Originally published in Guild of American Luthiers Quarterly, Volume 12 #1, 1984 and Lutherie Woods and Steel String Guitars, 1998

See also,
“Acid Rain Update” by Nicholas Von Robison
“World Forest Outlook” by Nicholas Von Robison and Parry Thomas



Introduction

Enjoy is the word for this afternoon; a hundred kinds of enjoyment. If a wood sculptor had been along on this hike he or she would be having a field day — gnarled roots and trunks on the forest floor; cracks and twistings of naked stumps deceased and debarked; rolling, convoluted patterns of aging limbs. Perry and I stop and investigate engravings made by beetles on some logs. The wood, now bleached, has been hewed out and channeled in designs so intricate they can hardly be retraced. There is a simple artistry about this free-form flow, and it captures the imagination. The creatures whose paths crossed here were of a system of life completely different from our own, yet linked to it.

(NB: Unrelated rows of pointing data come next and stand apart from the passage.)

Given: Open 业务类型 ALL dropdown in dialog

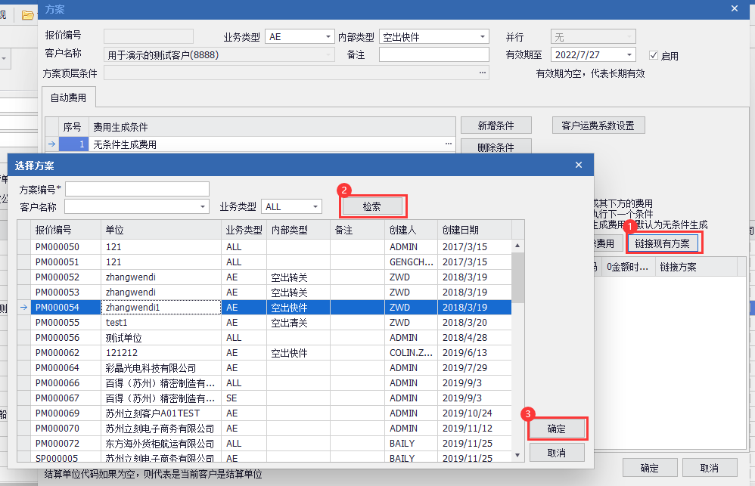Looking at the screenshot, I should click(315, 206).
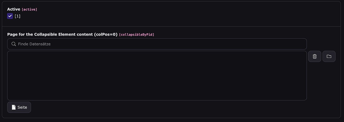This screenshot has height=122, width=344.
Task: Delete selected records with the trash icon
Action: coord(315,56)
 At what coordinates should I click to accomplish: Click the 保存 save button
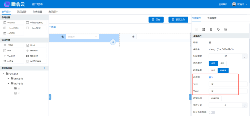point(156,20)
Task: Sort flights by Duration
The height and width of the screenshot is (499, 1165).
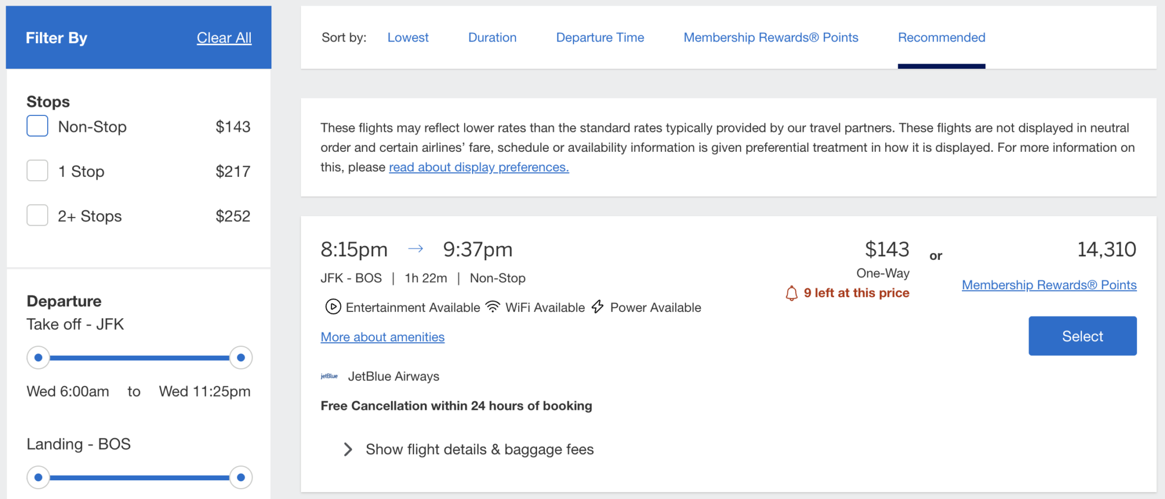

The higher we ascend toward the Angeles crest, the richer the forest seems to become. Patches of Indian paintbrush and columbine increase in size and density. Berries grow in thickets. Alders enclose the streams. Mosses clothe the rocks. Lichens festoon the branches of trees and occasionally glow with a brilliant chartreuse when touched by a spot of sunlight. And everywhere there are trees.

We reach the crest, stop to look around a bit, and give each other congratulatory smiles. Our smiles are touched with a bit of whimsy; neither of us are as young as we used to be, and we know the price in sore muscles we’ll pay for this excursion tomorrow. We continue on, the Los Angeles basin five or six thousand feet below us; we adjust our gait for descent rather than ascent. We come to a stand of lodgepole pines and discover a spring gushing out from an outcrop of granite. We plop down and share sausage, cheese, chocolate, and top it off by draping our snouts in the spring; water so cold it hurts the teeth.